The problem
Your task is to retype, exactly, the line containing "Where should I" and every later line through the end of the listing, with pictures omitted.

· · · ·

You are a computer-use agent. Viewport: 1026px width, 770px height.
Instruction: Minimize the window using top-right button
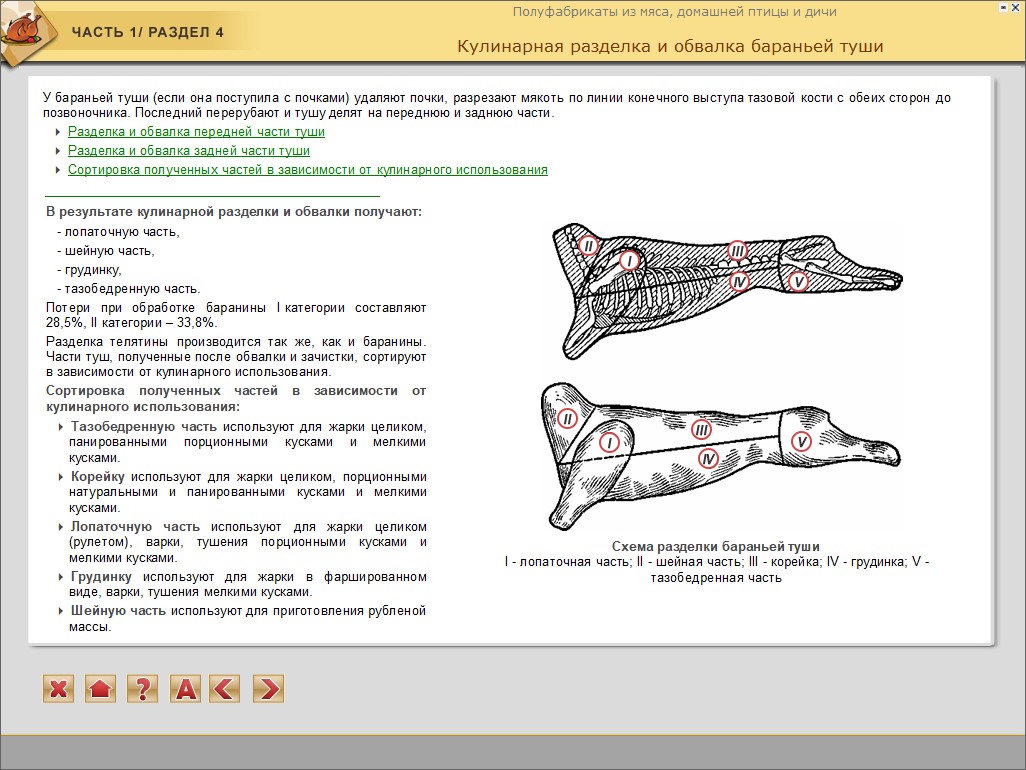[x=1002, y=8]
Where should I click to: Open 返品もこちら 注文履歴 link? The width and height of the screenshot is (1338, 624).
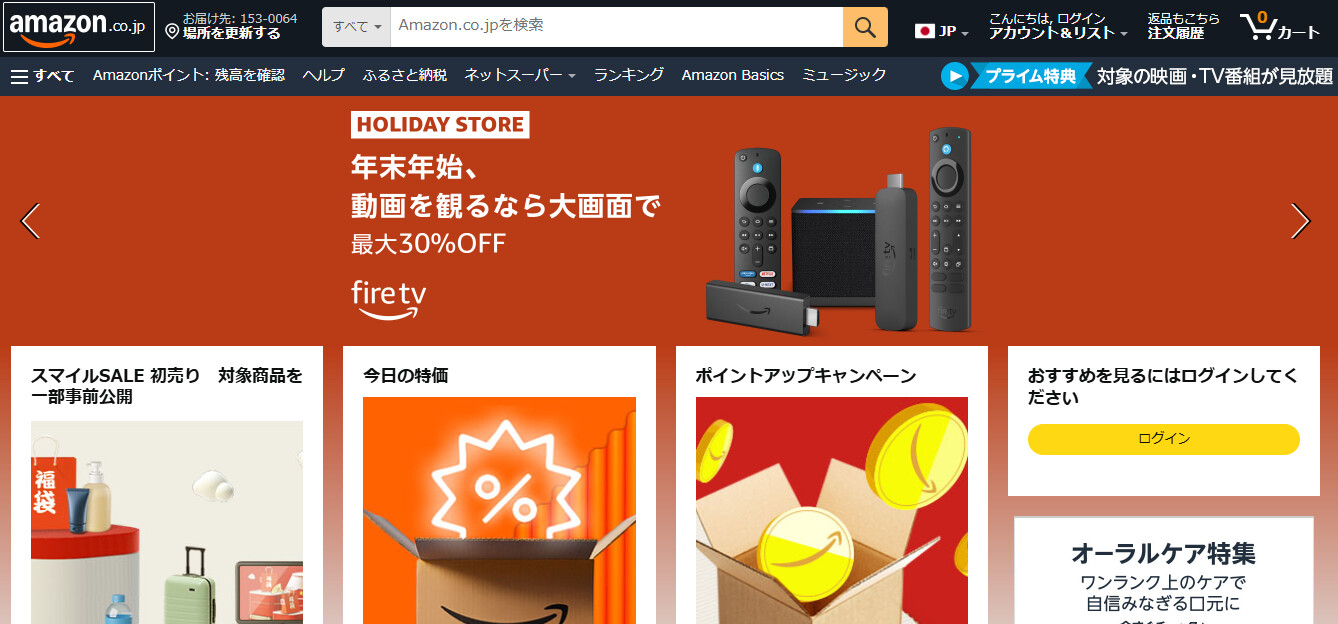(1184, 26)
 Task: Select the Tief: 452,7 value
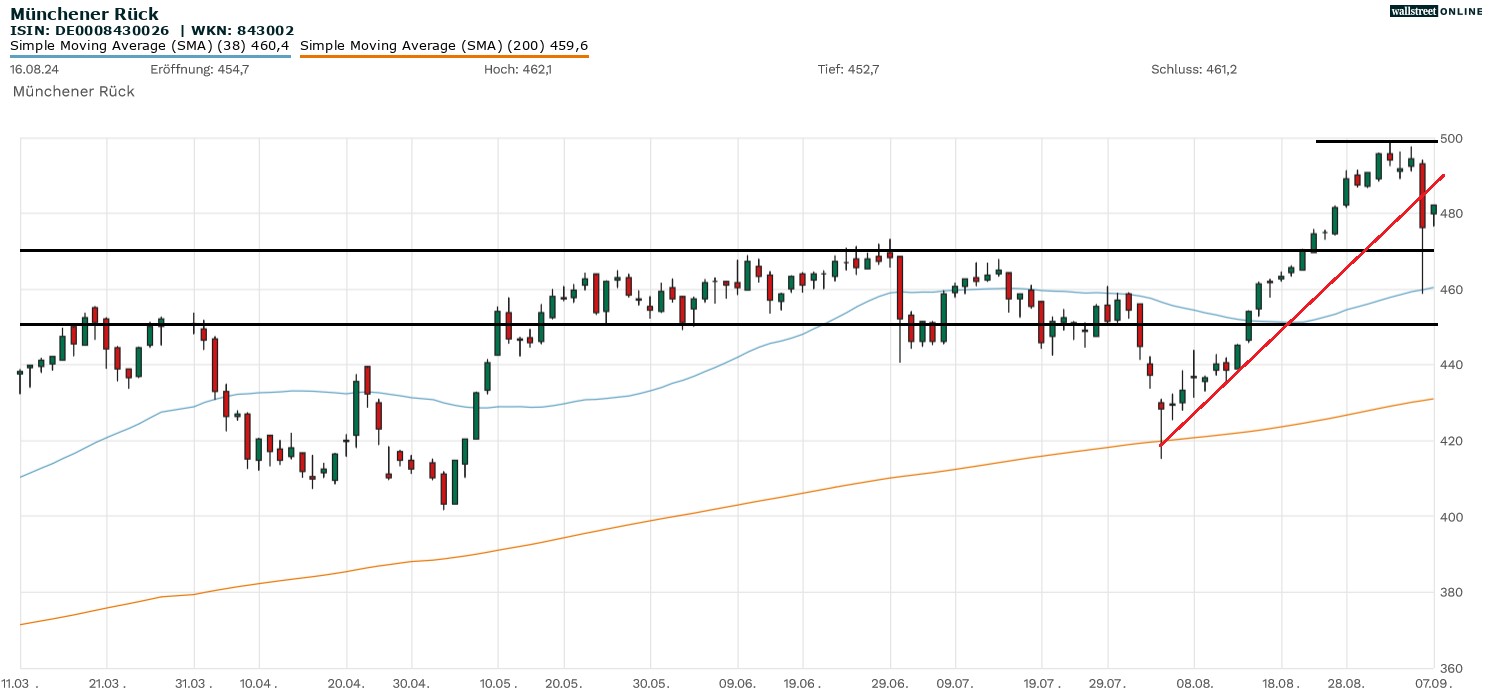click(848, 69)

· · · ·

Result of the task
Where should I click to: Open 返品もこちら 注文履歴 link? The width and height of the screenshot is (1338, 624).
(1184, 26)
 Task: Select the Tief: 452,7 value
click(848, 69)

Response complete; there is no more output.